Re: "Homework" (was: [Minutes] 7 Jan 2002 TAG teleconference)

> At 09:52 AM 1/9/02 +0000, Graham Klyne wrote:
> >(I suggest that information representation issues must include some 
> >account of transformations that can be said to preserve the intended 
> >content in some way, such as rendering of HTML, or entailment in RDF.)
> 
> Hmmm... what's that to do with architecture?
> 
> When I said this, I meant that I see related efforts like XSLT and XQuery 
> as part of the information representation story.

My thought too.  I think there are important roles for both those
transformation technologies, but they would be used *within* the
architectural constraints imposed by REST.  For example, an intermediary
could use XSLT to convert WML retrieved from a GET, into XHTML.

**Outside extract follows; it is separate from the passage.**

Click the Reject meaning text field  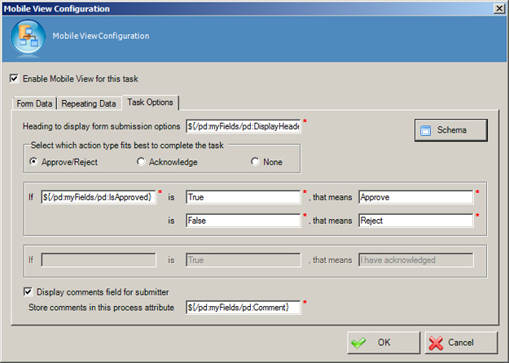(x=415, y=220)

My interpretation of REST suggests that information preservation is
explicitly a non-goal, and that what remains important is that the
information that is ultimately delivered remains a representation of
the resource.  Of course, this doesn't prevent extensions from being
defined that can be used to identify when information has changed (be
that with a digest such as Content-MD5, or some kind of canonical
encoding of the Infoset), only that it isn't a required component of
the architecture.

MB
-- 
Mark Baker, Chief Science Officer, Planetfred, Inc.